Reinforcement Learning for Coordinated Protection in Power Grids

Type: MA thesis

Status: open

Supervisors: Julian Oelhaf

Tasks:

  • Develop and evaluate reinforcement learning (RL) strategies to coordinate protection elements (e.g., circuit breakers, relays) in high-voltage transmission grids.

  • Design grid scenarios (e.g., multi-faults, communication delays, islanding) and simulate them using synthetic fault data.

  • Train RL agents to minimize fault impact and improve restoration behavior.

  • Analyze robustness under different operating conditions and topologies.

  • (Optional) Investigate hybrid RL + rule-based schemes or curriculum learning.
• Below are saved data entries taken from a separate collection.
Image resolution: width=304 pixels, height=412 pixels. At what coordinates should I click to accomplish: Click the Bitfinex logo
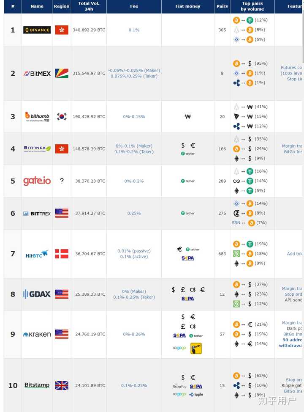37,149
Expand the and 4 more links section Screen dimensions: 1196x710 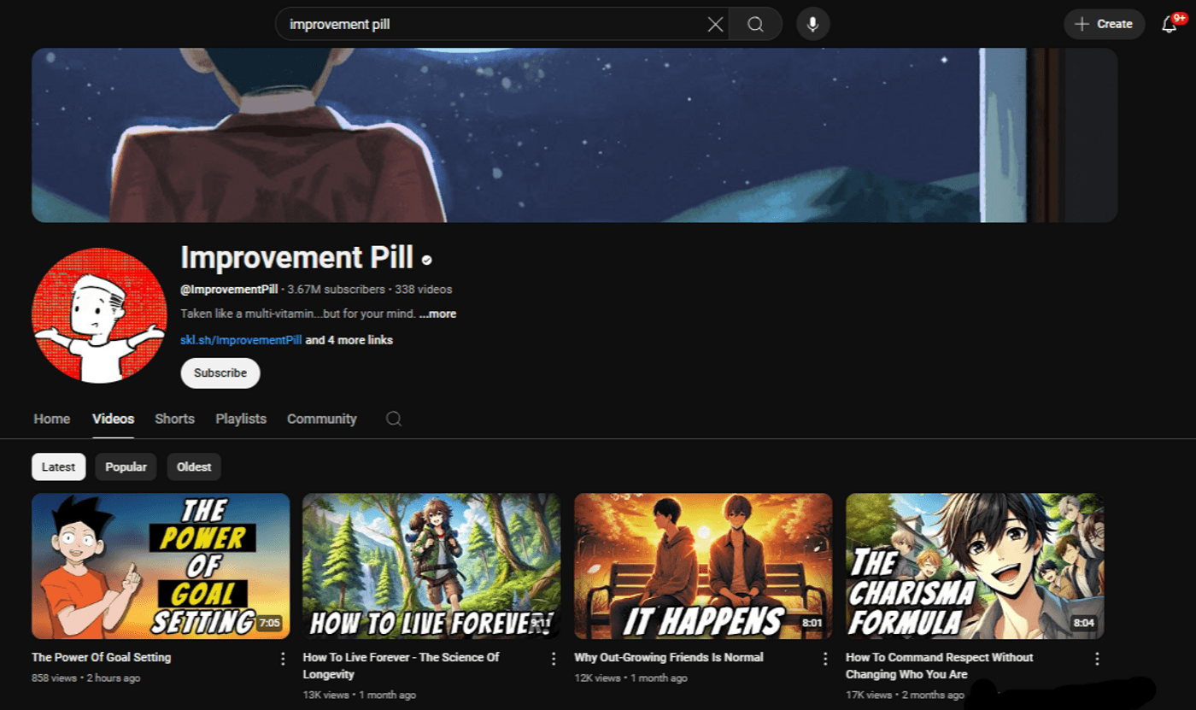tap(347, 340)
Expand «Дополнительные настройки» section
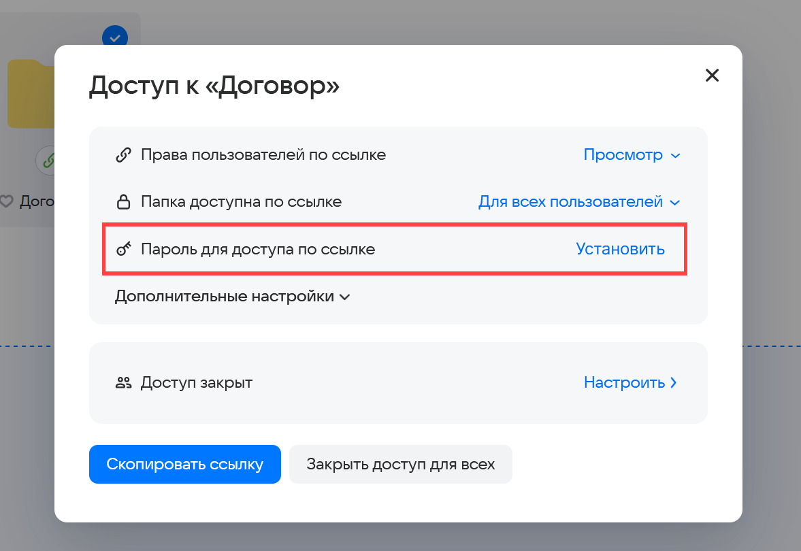The image size is (801, 551). pos(232,297)
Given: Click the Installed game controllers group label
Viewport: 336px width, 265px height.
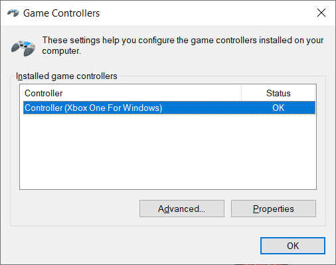Looking at the screenshot, I should coord(66,76).

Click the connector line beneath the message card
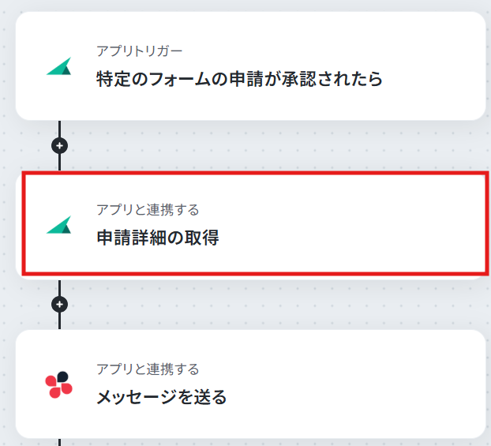point(59,442)
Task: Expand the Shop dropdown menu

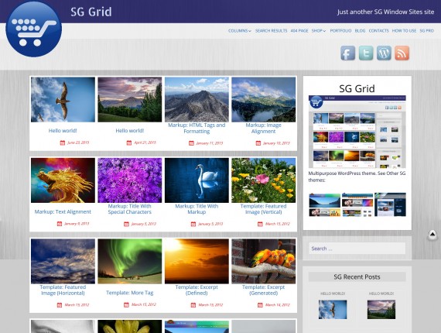Action: (319, 31)
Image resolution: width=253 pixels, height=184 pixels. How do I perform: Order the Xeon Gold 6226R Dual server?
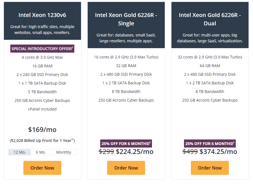[210, 168]
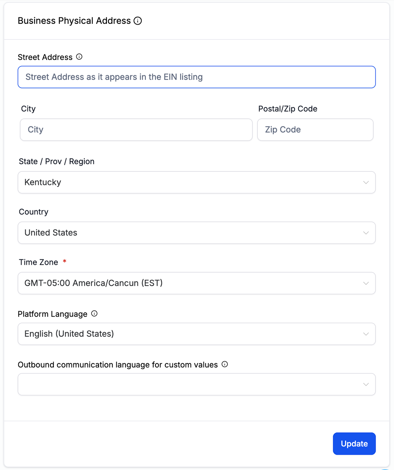Image resolution: width=394 pixels, height=470 pixels.
Task: Click the Time Zone field label
Action: (39, 262)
  • (Optional) Contribute to a research publication based on your results.

Requirements:

  • Solid experience with PyTorch

  • Experience training deep learning models

  • Ability to attend in-person meetings

  • Bonus: Background in electrical engineering, power systems, or control theory

Application:

Send your application with the subject
“Application RL Protection Thesis + your full name” to julian.oelhaf@fau.de and include:

  • Curriculum Vitae (CV)

  • Short motivation letter (max. one page)

  • Transcript of records

 

This topic can also be conducted as a smaller project (e.g., research or programming project) instead of a full thesis.